Otro clásico es descalificar al músico que cuenta con el apoyo de un gran engranaje promocional, como si el resto de músicos del planeta fueran altruistas que viven de aire y destinan sus ganancias a una ONG.
George Michael, a quien hemos escogido para la foto que ilustra ese artículo, bautizó uno de sus discos como Listen Without Prejudice Vol. 1. Es decir, escucha sin prejuicios. Estaba cansado de la imagen de sex symbol para quinceañeras que los medios se habían formado de él, y a la que él mismo había contribuido. Y aunque aquel Listen Without Prejudice Vol. 1 (por cierto, nunca hubo un segundo volumen) no disipara todas las reservas que mucha gente podía tener acerca de su valía creativa, lo cierto es que dispensarle algo de tiempo permitía disfrutar de algunas canciones (caso de los preciosos siete minutos de “Cowboys and Angels”, por ejemplo) cuya valía difícilmente podía cuestionar su más enconado detractor. Las segundas (y terceras) oportunidades en el mundo del pop y del rock son múltiples.

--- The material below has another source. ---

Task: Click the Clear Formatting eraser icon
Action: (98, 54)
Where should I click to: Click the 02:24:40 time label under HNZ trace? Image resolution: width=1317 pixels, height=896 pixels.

La música como forma de conocer el mundo que nos rodea
Cada cual es libre de encastillarse en su mundo. A veces, en su pequeño mundo. Pero el apetito musical es mucho más disfrutable cuanto más omnívoro. Abrirse bien de orejas y estar dispuesto a probarlo todo (luego ya lo desecharemos o disfrutaremos, nos emocionará o nos dejará fríos) es una forma mucho más rápida de conocer el mundo que nos rodea. Porque la música no es solo un transmisor de emociones o un entretenimiento mayúsculo: es también una de las mejores herramientas de las que disponemos para conocer bien a fondo otras culturas y otras formas de vivir.
Son decenas las estrellas pop internacionales que nacieron como productos aparentemente prefabricados, a veces salidos directamente de la factoría Disney, y hoy en día gozan de carreras de credibilidad innegable. Los límites entre lo alternativo y lo mainstream están más emborronados que nunca. El viejo concepto de integridad artística, aquel rancio sentido de la honestidad (como si una guitarra eléctrica o un estudio de grabación fueran más honestos que un PC, un sampler o una simple habitación) tiene ya poco sentido. Y el acceso a cualquier música imaginable es ahora más sencillo y directo que nunca. Basta un click. No hay excusa para cerrarse en banda. ¿Tiene sentido que nos enroquemos en nuestra propia ensalada de prejuicios?